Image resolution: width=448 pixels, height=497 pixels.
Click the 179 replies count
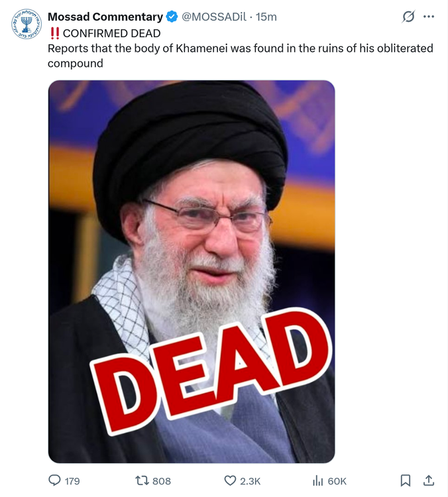(x=72, y=481)
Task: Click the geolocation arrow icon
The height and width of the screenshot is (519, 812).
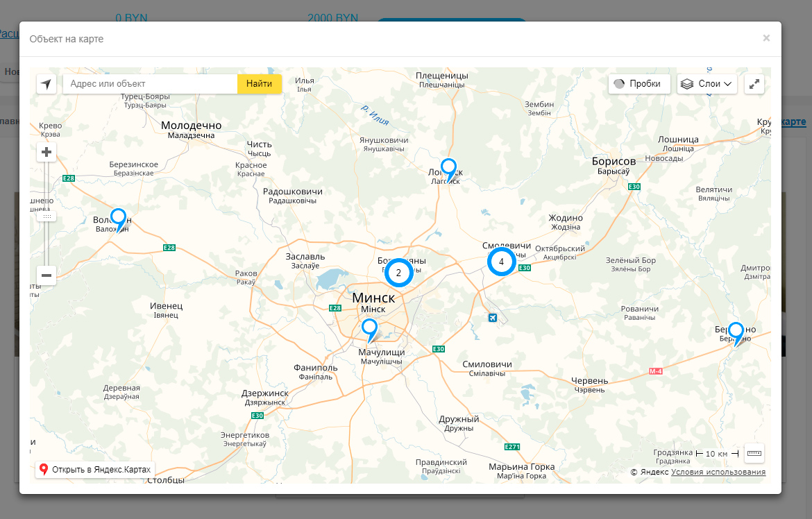Action: click(46, 84)
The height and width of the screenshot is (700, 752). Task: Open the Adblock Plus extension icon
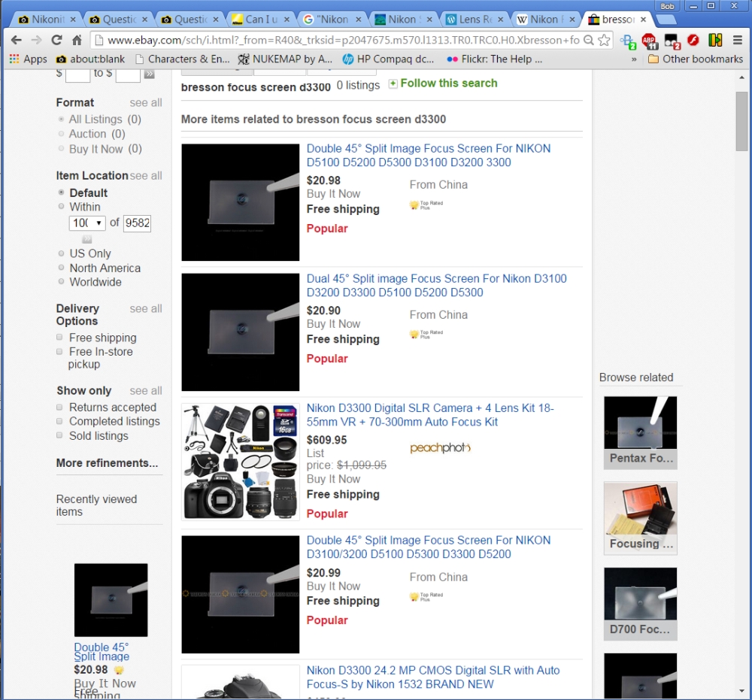click(x=650, y=40)
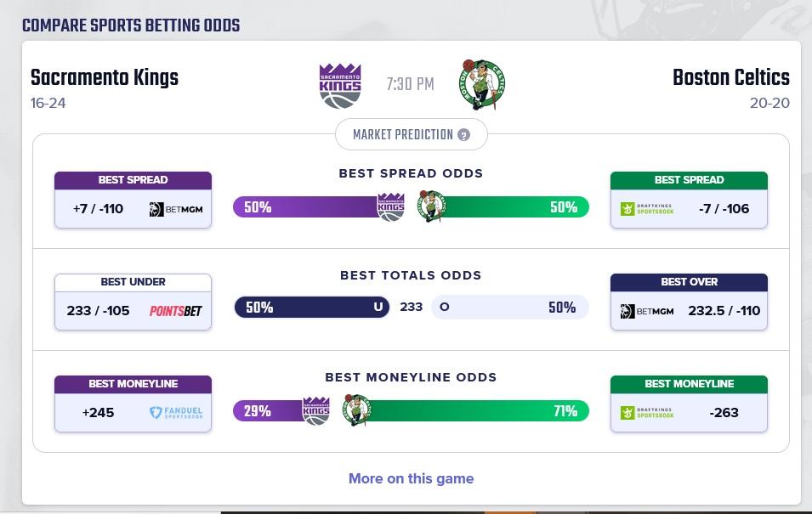
Task: Click the BetMGM logo under Best Over
Action: point(647,311)
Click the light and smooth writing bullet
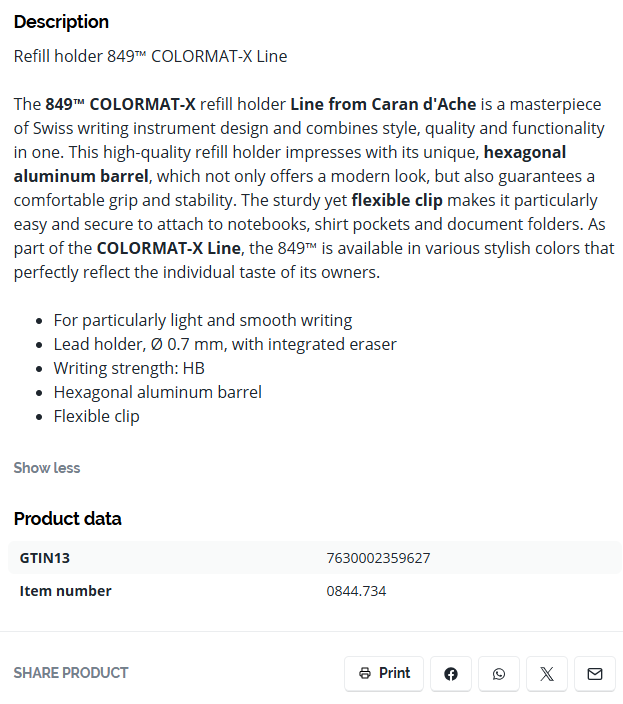Screen dimensions: 623x704 coord(203,321)
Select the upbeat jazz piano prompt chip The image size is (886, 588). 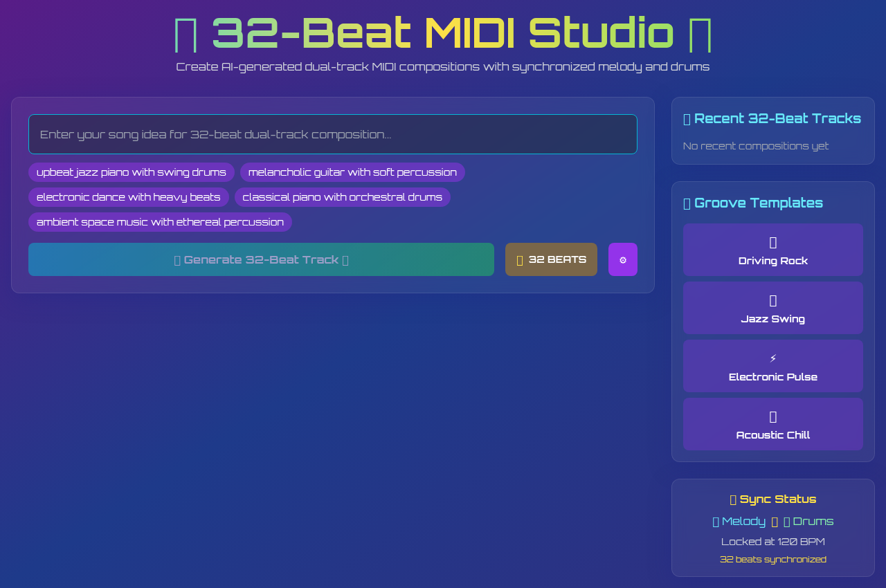pyautogui.click(x=131, y=172)
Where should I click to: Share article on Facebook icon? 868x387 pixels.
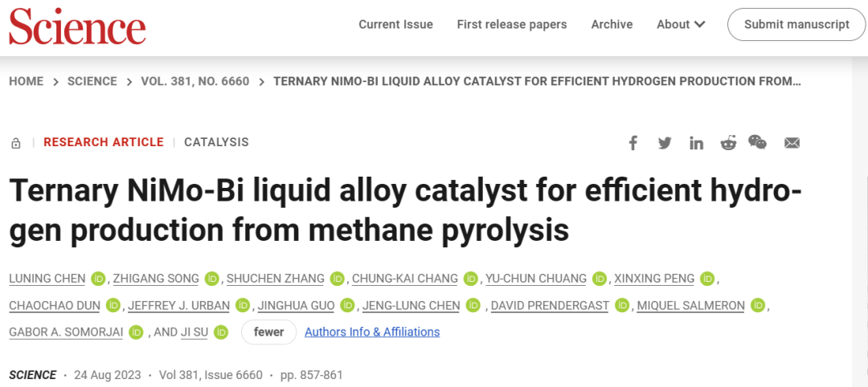tap(633, 143)
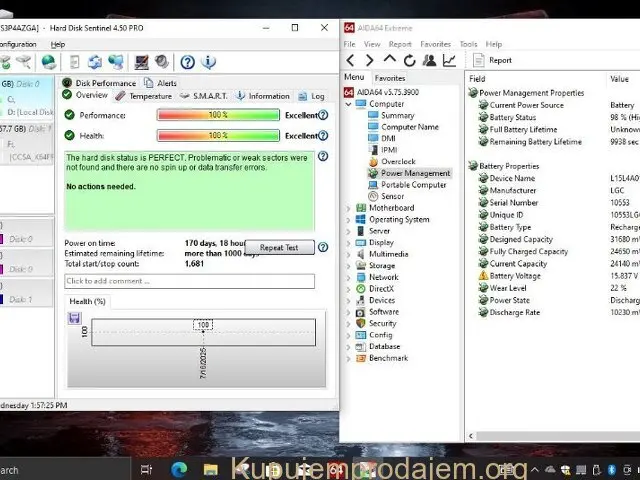Click the blue Help question mark in Hard Disk Sentinel toolbar
The width and height of the screenshot is (640, 480).
(x=187, y=62)
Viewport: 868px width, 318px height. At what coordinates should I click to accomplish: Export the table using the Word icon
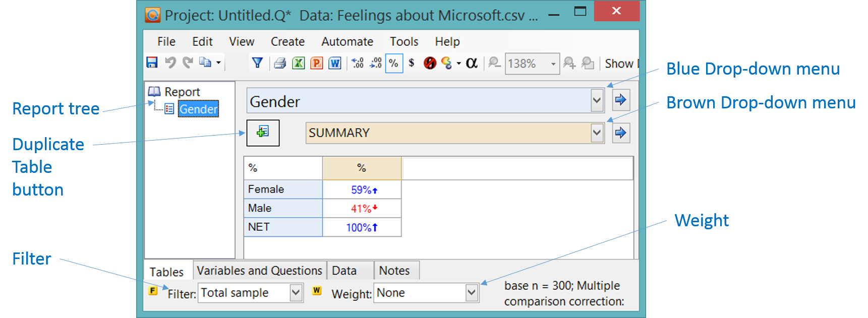(x=335, y=63)
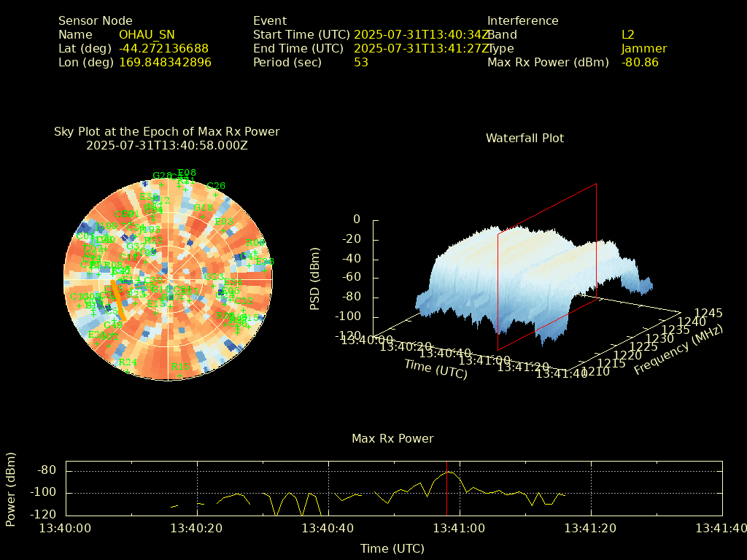Click the Jammer interference type value

644,49
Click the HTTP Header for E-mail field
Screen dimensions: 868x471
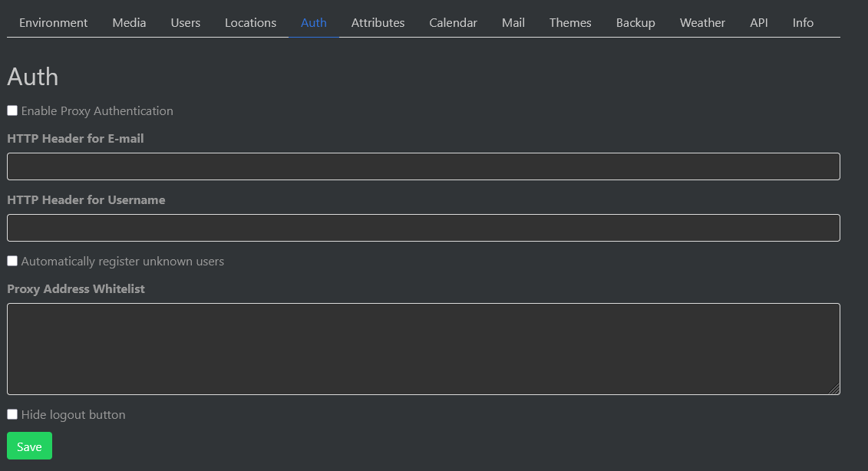tap(422, 166)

################

- [Brief]: Each line from the one with "Click the HTTP Header for E-mail field" through the end of the entries should be reproduced exactly. Leave out the pictures.

- [Response below]:
Click the HTTP Header for E-mail field
Screen dimensions: 868x471
tap(422, 166)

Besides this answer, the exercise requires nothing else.